:: OBJECTIVE ::
Swap "heavy-tailed" for "fat-tailed" in the GOES autocorrelation text, starting at "# GOES autocorrelation" and ending at "shifted series $X(t+s)$.", and write out that stretch with the change.

:: EXTRACTED TEXT ::
• • • • •

# GOES autocorrelation analysis


[Autocorrelation](https://en.wikipedia.org/wiki/Autocorrelation) analysis considers the statistical dependence between elements of a time series in terms of the amount of elapsed time between them.

The usual measure of time series autocorrelation is based on Pearson correlation.  But for time series with potentially heavy-tailed marginal distributions, a robust form of autocorrelation analysis can be conducted using the [Kendall tau](https://en.wikipedia.org/wiki/Kendall_rank_correlation_coefficient) autocorrelation.  Specifically, we can consider the [Kendall tau autocorrelation](https://escholarship.org/uc/item/7jt8s827) at lag $s$, between the series $X(t)$ and the shifted series $X(t+s)$.

An important point of consideration in any time series analysis is whether the time series is [stationary](https://en.wikipedia.org/wiki/Stationary_process).  If the time series is not stationary, it is difficult to interpret the autocorrelation function. 

The GOES series are very long (one year of data at a 2-second cadence gives over 14 million observations), and it is unlikely that they are stationary (for example, there is an 11 year cycle and any given year occupies a limited subinterval of this cycle).  To address this, we can consider blocks of consecutive observations taken from the much longer X-ray flux time series, and estimate the autocorrelation function for each block.  Below we consider blocks of around 4 hours in duration, consisting of around 8000 serial observations. The block size can be set below via the variable 'bs'.

This analysis is informative about local dependence within each block, as well as about the extent of non-stationarity in the full (year-long) time series.

• • • • •

:: INFORMATION PROVIDED ::
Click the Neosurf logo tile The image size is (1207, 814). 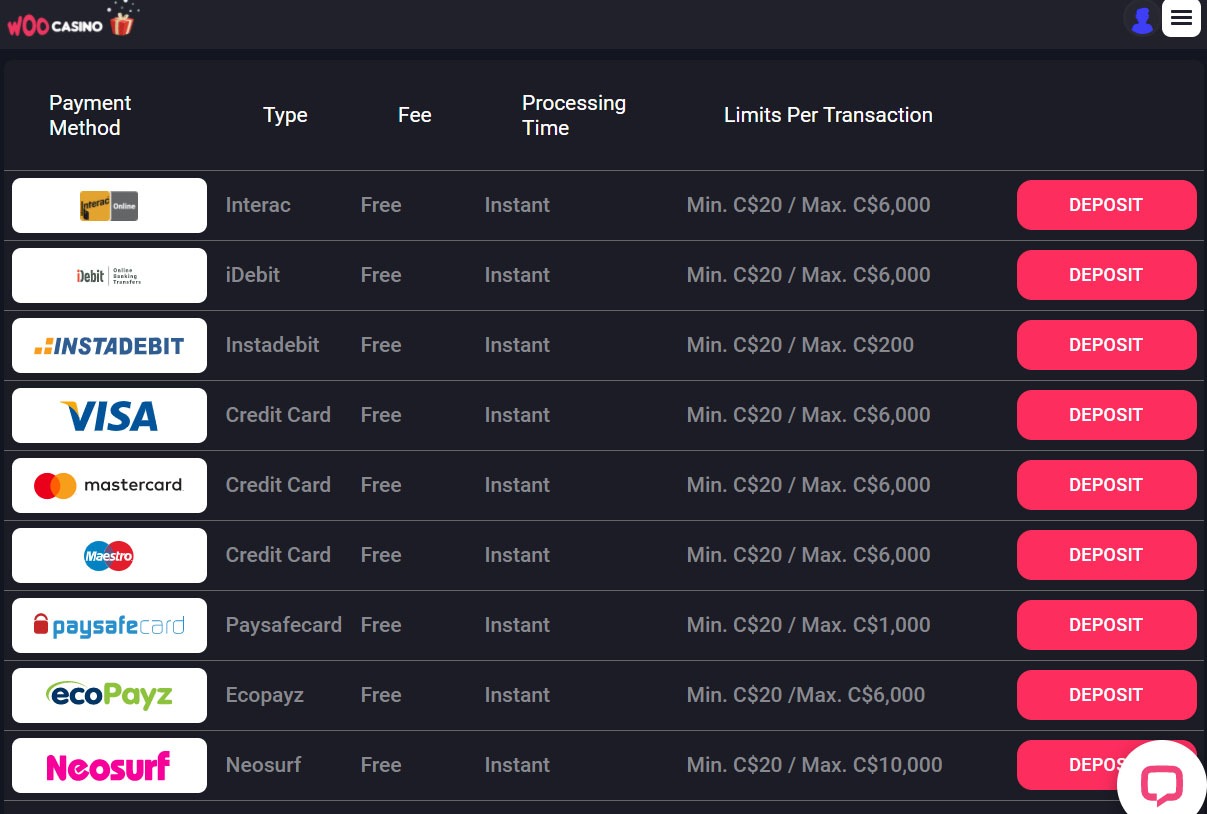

• • • • •

:: WRITTEN RESPONSE ::
# GOES autocorrelation analysis


[Autocorrelation](https://en.wikipedia.org/wiki/Autocorrelation) analysis considers the statistical dependence between elements of a time series in terms of the amount of elapsed time between them.

The usual measure of time series autocorrelation is based on Pearson correlation.  But for time series with potentially fat-tailed marginal distributions, a robust form of autocorrelation analysis can be conducted using the [Kendall tau](https://en.wikipedia.org/wiki/Kendall_rank_correlation_coefficient) autocorrelation.  Specifically, we can consider the [Kendall tau autocorrelation](https://escholarship.org/uc/item/7jt8s827) at lag $s$, between the series $X(t)$ and the shifted series $X(t+s)$.